Based in Redwood, California, Oracle Corporation is the largest software company whose primary business is database products. Historically, Oracle has targeted high-end workstations and minicomputers as the server platforms to run its database systems. Its relational database was the first to support the SQL language, which has since become the industry standard.
A exploit was found in Oracle’s identity management system. This exploix has been marked as CVE-2017-10151, it has been assigned the highest CVSS score of 10 and is easy to exploit without any user interaction.

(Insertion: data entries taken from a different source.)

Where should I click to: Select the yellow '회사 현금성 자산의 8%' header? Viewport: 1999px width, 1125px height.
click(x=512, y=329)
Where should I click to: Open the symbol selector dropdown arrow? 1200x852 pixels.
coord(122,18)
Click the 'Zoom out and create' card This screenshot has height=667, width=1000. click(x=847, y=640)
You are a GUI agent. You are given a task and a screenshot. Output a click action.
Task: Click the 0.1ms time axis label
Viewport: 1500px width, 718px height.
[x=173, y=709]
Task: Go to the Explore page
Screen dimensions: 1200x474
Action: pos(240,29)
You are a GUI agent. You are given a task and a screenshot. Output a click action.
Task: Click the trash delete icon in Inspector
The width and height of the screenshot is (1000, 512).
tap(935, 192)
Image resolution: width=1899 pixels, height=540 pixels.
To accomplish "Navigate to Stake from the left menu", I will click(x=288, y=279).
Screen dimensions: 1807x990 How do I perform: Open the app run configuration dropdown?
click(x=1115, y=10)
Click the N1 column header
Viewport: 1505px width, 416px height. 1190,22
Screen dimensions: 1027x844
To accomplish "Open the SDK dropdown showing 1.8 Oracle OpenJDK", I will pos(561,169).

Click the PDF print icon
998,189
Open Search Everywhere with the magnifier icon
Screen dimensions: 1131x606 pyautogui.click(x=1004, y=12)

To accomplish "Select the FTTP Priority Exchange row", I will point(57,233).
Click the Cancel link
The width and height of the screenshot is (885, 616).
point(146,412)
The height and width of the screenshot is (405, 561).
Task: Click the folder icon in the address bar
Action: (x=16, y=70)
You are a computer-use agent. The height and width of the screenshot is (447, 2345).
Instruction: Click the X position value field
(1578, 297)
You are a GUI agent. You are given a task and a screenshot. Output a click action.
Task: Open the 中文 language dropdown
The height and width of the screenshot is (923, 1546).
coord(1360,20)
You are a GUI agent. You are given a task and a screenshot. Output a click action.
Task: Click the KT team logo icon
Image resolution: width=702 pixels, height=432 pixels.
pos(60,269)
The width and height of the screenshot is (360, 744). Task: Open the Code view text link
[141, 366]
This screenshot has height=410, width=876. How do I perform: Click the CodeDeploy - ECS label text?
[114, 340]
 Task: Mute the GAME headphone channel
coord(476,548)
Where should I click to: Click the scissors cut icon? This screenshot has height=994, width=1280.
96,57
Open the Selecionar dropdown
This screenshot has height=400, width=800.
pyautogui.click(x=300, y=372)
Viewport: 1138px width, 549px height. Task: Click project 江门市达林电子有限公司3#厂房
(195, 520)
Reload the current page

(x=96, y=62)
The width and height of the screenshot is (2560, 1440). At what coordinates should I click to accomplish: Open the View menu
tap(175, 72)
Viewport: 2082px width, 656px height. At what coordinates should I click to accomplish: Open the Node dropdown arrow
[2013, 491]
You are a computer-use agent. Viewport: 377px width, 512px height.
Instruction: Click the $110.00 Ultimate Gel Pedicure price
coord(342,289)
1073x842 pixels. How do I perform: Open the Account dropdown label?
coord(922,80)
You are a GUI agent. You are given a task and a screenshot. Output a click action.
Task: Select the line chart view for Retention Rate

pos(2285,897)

This CVE is due to a security loophole involving a default account that allows an unathenticated attacker on the same network to compromise the Oracle Identity Manager through HTTP.
The full details of this vulnerability have not yet been released by Oracle.
“This vulnerability is remotely exploitable without authentication, i.e., may be exploited over a network without requiring user credentials,” Oracle’s advisory reads.
The easily exploitable vulnerability affects Oracle Identity Manager versions 184.108.40.206, 220.127.116.11, 18.104.22.168.0, 22.214.171.124.0, 126.96.36.199.0 and 188.8.131.52.0.
Oracle has already released patches for all versions of the products that were affected by this CVE. all users should update to the latest version of Oracle to patch the vulnerability before a hacker has the chance to exploit it.